- [GOAL OF THE EXERCISE]
What lines of the data include the string "agent"? Copy them all.

Stored records
☆ ☆ ☆ ☆ ☆ ☆ ☆

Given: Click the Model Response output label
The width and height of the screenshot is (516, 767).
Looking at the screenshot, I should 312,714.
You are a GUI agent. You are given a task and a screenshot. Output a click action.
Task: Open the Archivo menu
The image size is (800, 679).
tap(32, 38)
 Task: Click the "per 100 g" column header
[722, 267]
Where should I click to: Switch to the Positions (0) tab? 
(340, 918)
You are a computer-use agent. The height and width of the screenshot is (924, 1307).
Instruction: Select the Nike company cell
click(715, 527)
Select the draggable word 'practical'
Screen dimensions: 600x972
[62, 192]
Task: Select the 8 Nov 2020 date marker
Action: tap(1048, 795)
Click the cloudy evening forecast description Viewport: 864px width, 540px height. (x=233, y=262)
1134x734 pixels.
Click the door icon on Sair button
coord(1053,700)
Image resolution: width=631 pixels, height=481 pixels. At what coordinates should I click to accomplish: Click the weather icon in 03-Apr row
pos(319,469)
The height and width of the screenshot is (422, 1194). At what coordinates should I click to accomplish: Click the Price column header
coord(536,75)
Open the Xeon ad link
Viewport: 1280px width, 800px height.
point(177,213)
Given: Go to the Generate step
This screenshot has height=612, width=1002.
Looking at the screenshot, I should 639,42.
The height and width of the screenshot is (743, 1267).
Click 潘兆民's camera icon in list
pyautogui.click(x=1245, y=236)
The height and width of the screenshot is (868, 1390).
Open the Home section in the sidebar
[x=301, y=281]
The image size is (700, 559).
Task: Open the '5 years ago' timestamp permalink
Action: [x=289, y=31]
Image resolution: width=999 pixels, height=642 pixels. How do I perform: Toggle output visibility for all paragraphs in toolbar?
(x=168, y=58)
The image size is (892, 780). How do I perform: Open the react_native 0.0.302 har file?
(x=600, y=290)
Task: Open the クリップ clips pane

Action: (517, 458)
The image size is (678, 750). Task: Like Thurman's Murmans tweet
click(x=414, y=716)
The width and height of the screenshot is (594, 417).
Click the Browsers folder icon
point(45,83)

☆ ☆ ☆ ☆ ☆ ☆ ☆

- [REPLY TO THE TASK]
You are a GUI agent. You are given a task and a screenshot. Output a click action.
You are a computer-use agent. The height and width of the screenshot is (924, 1307).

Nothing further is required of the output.